▸ Record excerpts:
[Begin]

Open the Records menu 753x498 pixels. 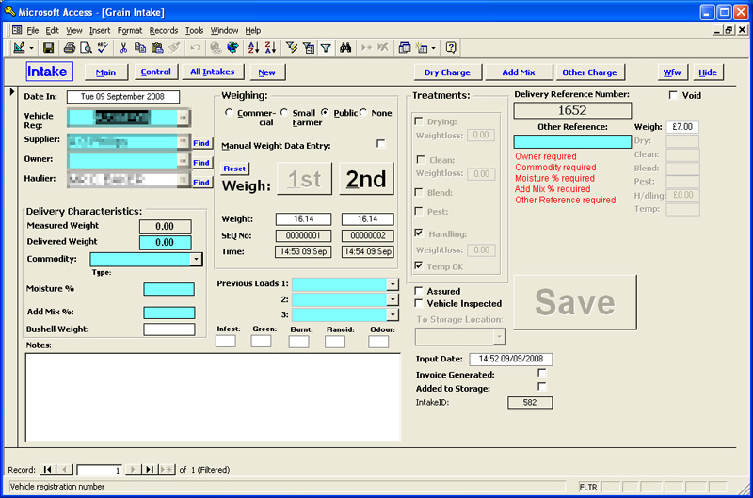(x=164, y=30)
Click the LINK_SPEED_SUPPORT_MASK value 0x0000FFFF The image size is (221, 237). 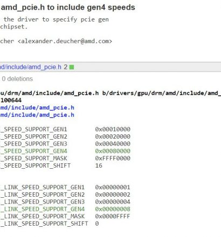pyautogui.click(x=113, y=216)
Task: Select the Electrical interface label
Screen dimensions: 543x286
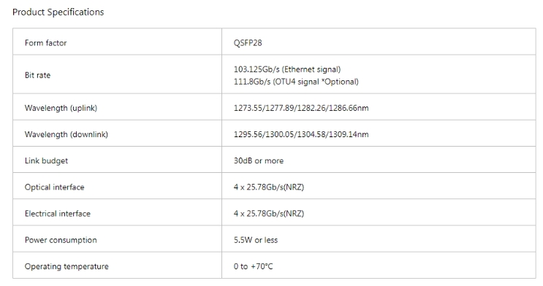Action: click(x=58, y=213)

[End]
[Begin]

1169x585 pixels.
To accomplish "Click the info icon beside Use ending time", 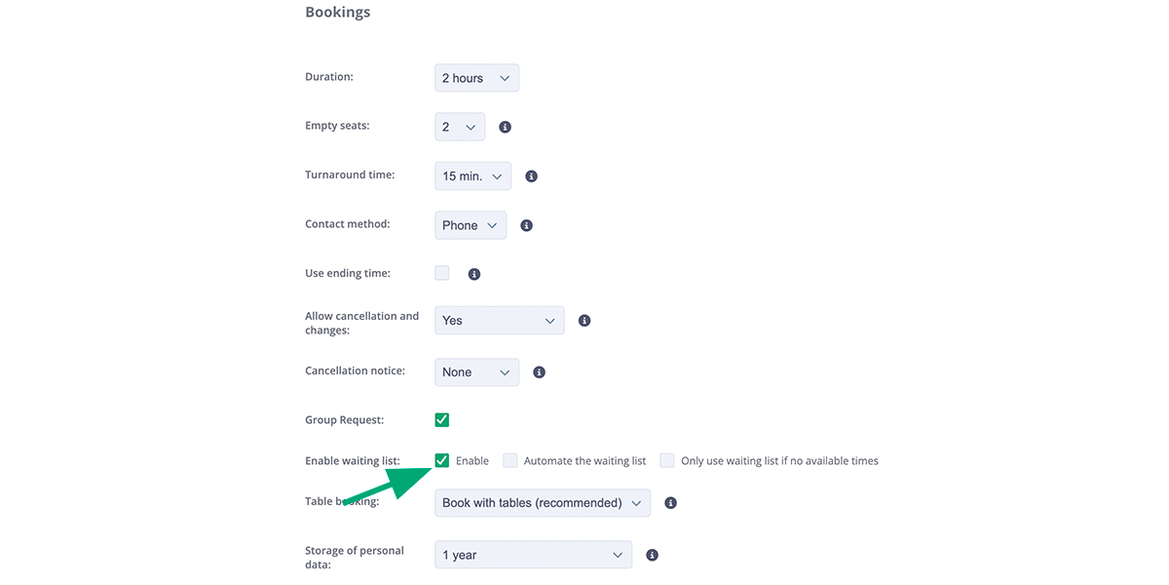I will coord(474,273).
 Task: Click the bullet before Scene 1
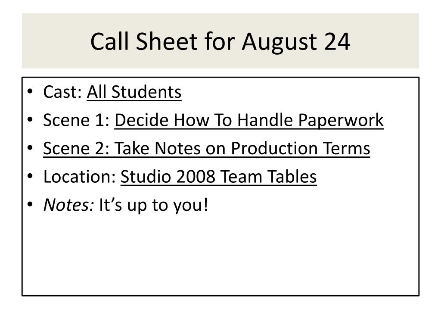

[End]

Starting with the line containing "Task: Select the Electrical interface label" and ending with the line containing "Action: click(x=58, y=213)", give those lines of the material as a numbered list, skipping any blank lines and leaving out the pictures.

▸ Output for this exercise:
1. Task: Select the Electrical interface label
2. Screen dimensions: 543x286
3. Action: click(x=58, y=213)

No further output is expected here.